25 Jahre Babyklappe: »Es geht darum, Leben zu retten«

Seit 25 Jahren gibt es Babyklappen. Sie sind noch immer umstritten

  • Carola Große-Wilde
  • Lesedauer: 3 Min.
Sternipark-Geschäftsführerin Leila Moysich an der Babyklappe
Sternipark-Geschäftsführerin Leila Moysich an der Babyklappe

»Babyklappe« steht in großen Buchstaben auf einer Leuchtsäule, daneben ein Schild mit der Aufschrift »Projekt Findelbaby«. Hinter der gläsernen Eingangstür baumelt ein kunterbuntes Mobile mit lustigen Tiermotiven, darunter eine Stahlklappe mit einem Griff. Dahinter befindet sich ein Wärmebett mit Sensor, in das ein Baby unerkannt gelegt werden kann. Ein warmer Anzug mit Strampler und selbstgestrickten Strümpfen und Mützchen liegt bereit, daneben zwei Schnuller und ein Kuschelhase. Auch ein Brief an die Mutter ist zu finden, in der ihr Hilfsmöglichkeiten angeboten werden.

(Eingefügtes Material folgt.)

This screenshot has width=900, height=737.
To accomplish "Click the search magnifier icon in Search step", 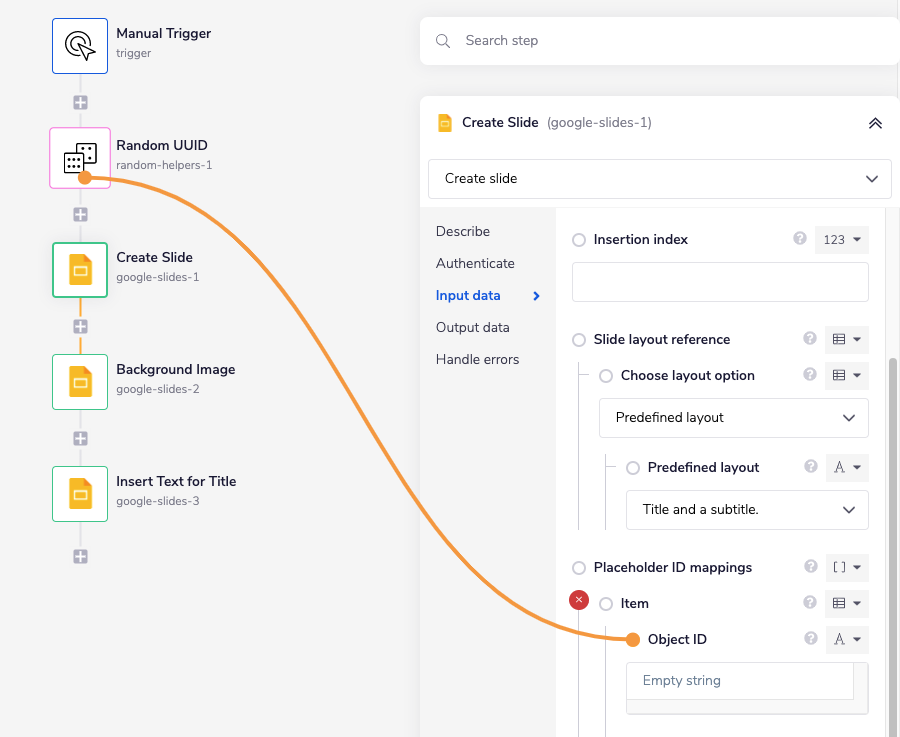I will 442,41.
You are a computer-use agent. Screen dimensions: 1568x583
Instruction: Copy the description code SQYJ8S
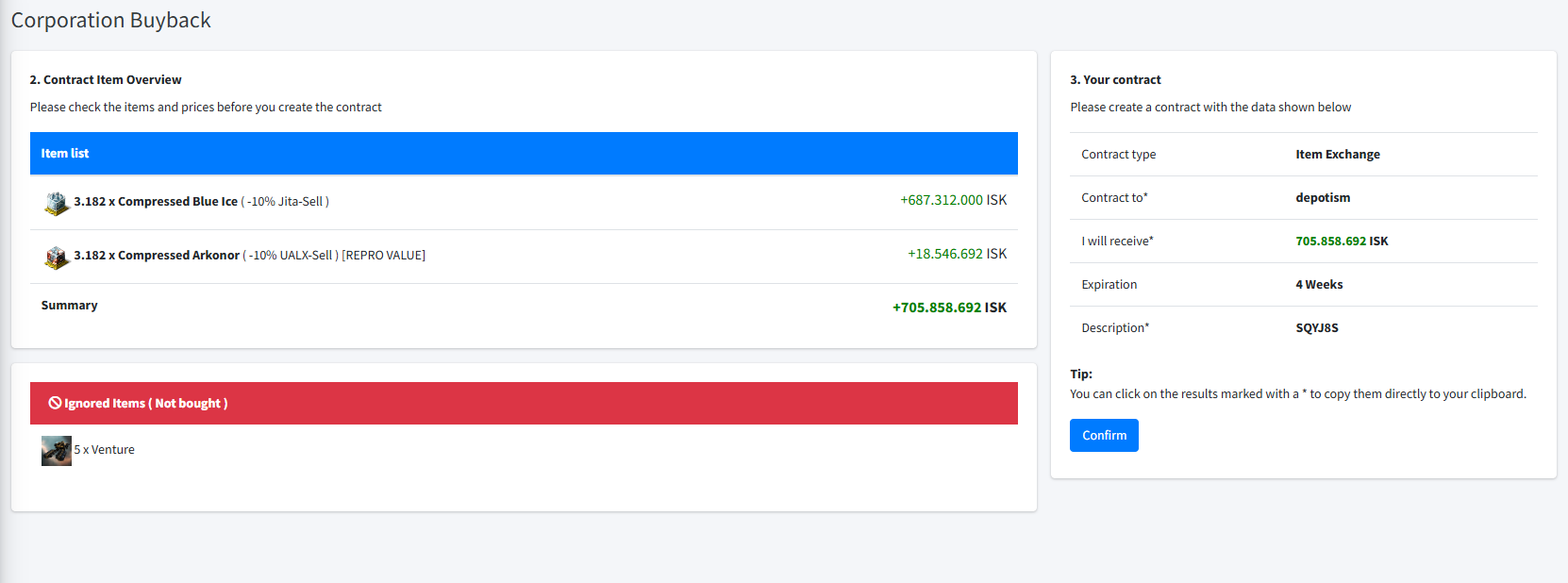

Neben einer Kindertagesstätte in Hamburg-Altona befindet sich Deutschlands erste Babyklappe, die der private Kitaträger Sternipark am 8. April 2000 gründete. »Es geht darum, Leben zu retten. Wenn nur eine Frau den Weg zu uns findet, statt ihr Kind auszusetzen, dann hat sich unsere Arbeit schon gelohnt«, sagt Geschäftsführerin Leila Moysich.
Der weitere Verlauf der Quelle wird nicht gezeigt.